Gravitational waves from distant black hole mergers are bent by galaxies. The phenomenon, called gravitational lensing, helps scientists measure the expansion rate of the universe.

Efforts to measure the rate of expansion of the universe are apace. Now, Indian researchers have proposed a way to harness gravitational waves in this cosmic quest.

On November 11, 2014, University of Minnesota astronomer Patrick Kelly spotted a supernova that blew up 9.3 billion years ago. Kelly had seen not one image but four different ones of the same object. Astronomers calculated that one image of the supernova was missing from the bunch and would 'arrive' on Earth a year later. Exactly as predicted, telescopes saw the image on December 11, 2015.

A supernova is a powerful explosion created at the end of a large star's life. The larger the star, the more powerful the explosion. The early universe was full of large stars and, therefore, many powerful supernovae. Light from these early explosions has to travel far to Earth, through and around massive galaxies and galactic clusters that bend light passing near them. Since different parts of the galaxy bend light differently, light from the object takes different paths and produces multiple images.
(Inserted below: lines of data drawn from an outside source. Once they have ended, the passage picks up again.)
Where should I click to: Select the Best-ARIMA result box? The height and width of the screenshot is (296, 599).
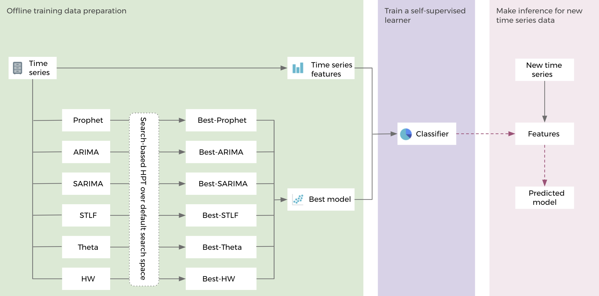click(x=221, y=152)
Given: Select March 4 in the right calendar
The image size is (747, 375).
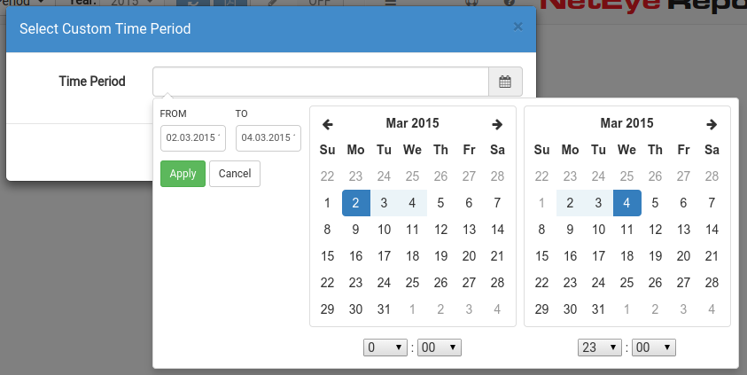Looking at the screenshot, I should point(627,203).
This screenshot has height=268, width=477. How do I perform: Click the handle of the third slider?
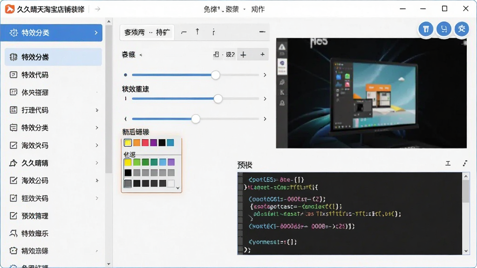pyautogui.click(x=196, y=119)
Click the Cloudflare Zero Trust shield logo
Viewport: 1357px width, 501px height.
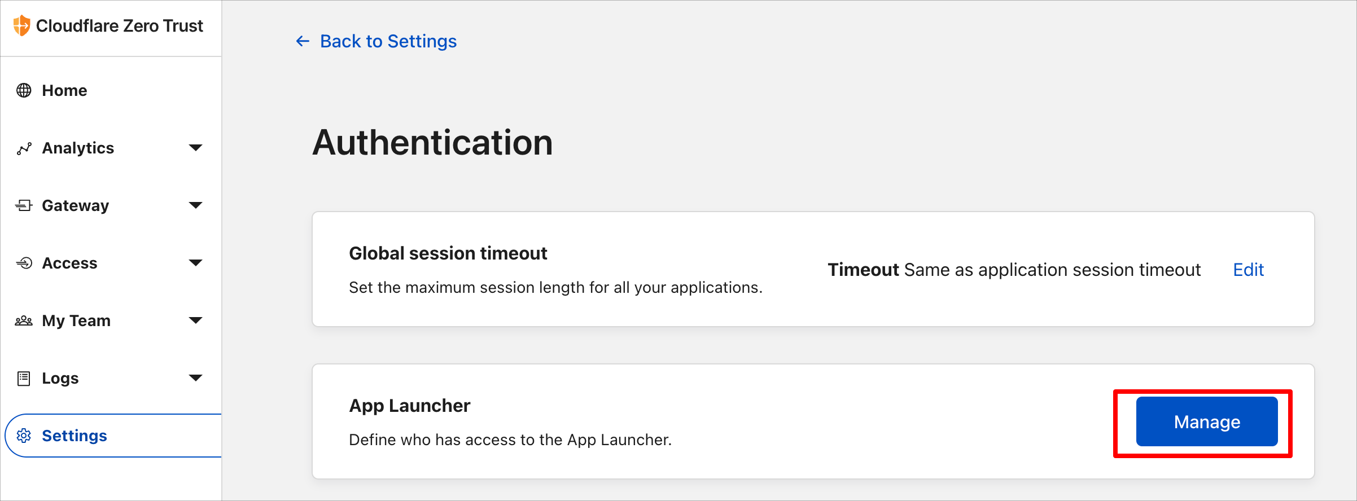21,25
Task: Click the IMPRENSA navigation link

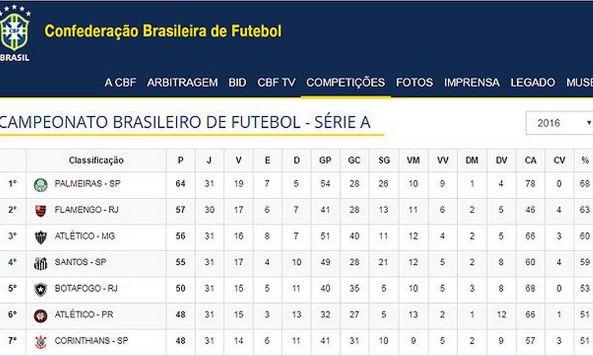Action: [x=472, y=82]
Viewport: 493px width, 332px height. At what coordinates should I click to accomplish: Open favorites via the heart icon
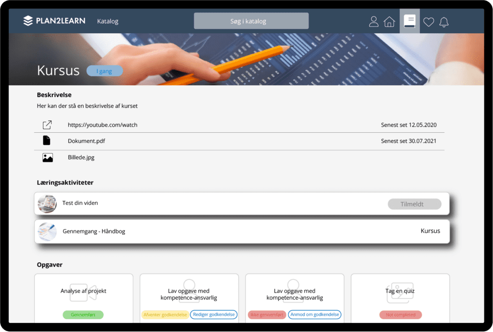point(428,21)
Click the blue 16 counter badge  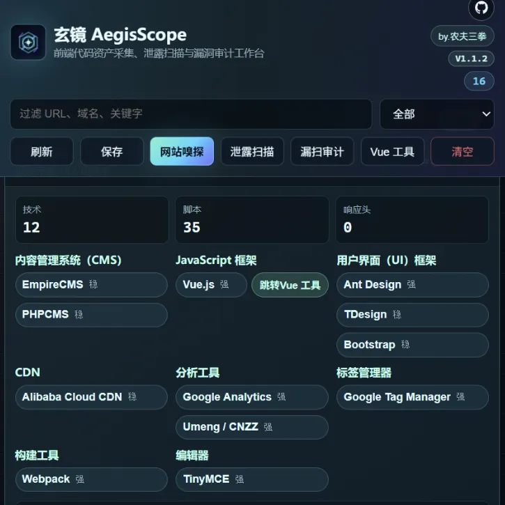[479, 81]
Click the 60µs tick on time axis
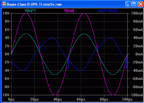 (x=81, y=99)
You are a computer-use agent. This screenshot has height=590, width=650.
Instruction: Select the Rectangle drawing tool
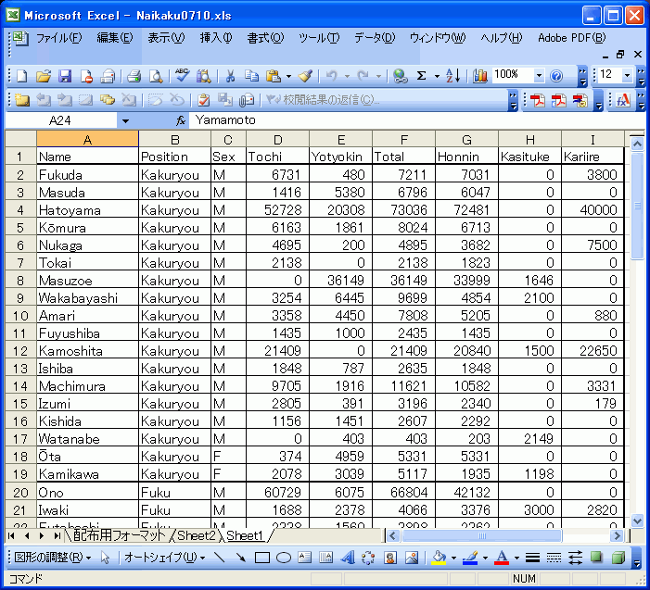pos(262,558)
This bending of light, called gravitational lensing, provides astronomers with information about stars and galaxies – and about the nature of space itself.

The supernova that Kelly and his colleagues found was named SN Refsdal, in honour of Norwegian physicist Sjur Refsdal. Refsdal had started work on gravitational lensing in the 1960s, soon after his PhD, and developed a method to calculate the Hubble constant, a number that determines the present rate of expansion of the universe. This constant is now measured with great precision. However, different methods have provided different values for it; resolving this discrepancy, called Hubble tension, is important to determine the expansion rate of the universe, and, by extension, the ultimate fate of the universe.
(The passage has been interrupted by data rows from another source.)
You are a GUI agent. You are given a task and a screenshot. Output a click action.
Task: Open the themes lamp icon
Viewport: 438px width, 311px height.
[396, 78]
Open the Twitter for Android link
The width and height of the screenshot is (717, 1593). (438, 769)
Kelly and his colleagues continued to work on the images of SN Refsdal that they found in 2014 and 2015. They published a paper this year (bit.ly/hubble-refsdal), which gave a value for the Hubble constant as about 66 kilometres per second per megaparsec. A parsec is roughly 3.26 light years and a megaparsec is a million parsecs. So, a Hubble constant of 66 means that the speed of the expansion of the universe increases by 66 kilometres per second for every additional 3.26 million light years away from Earth.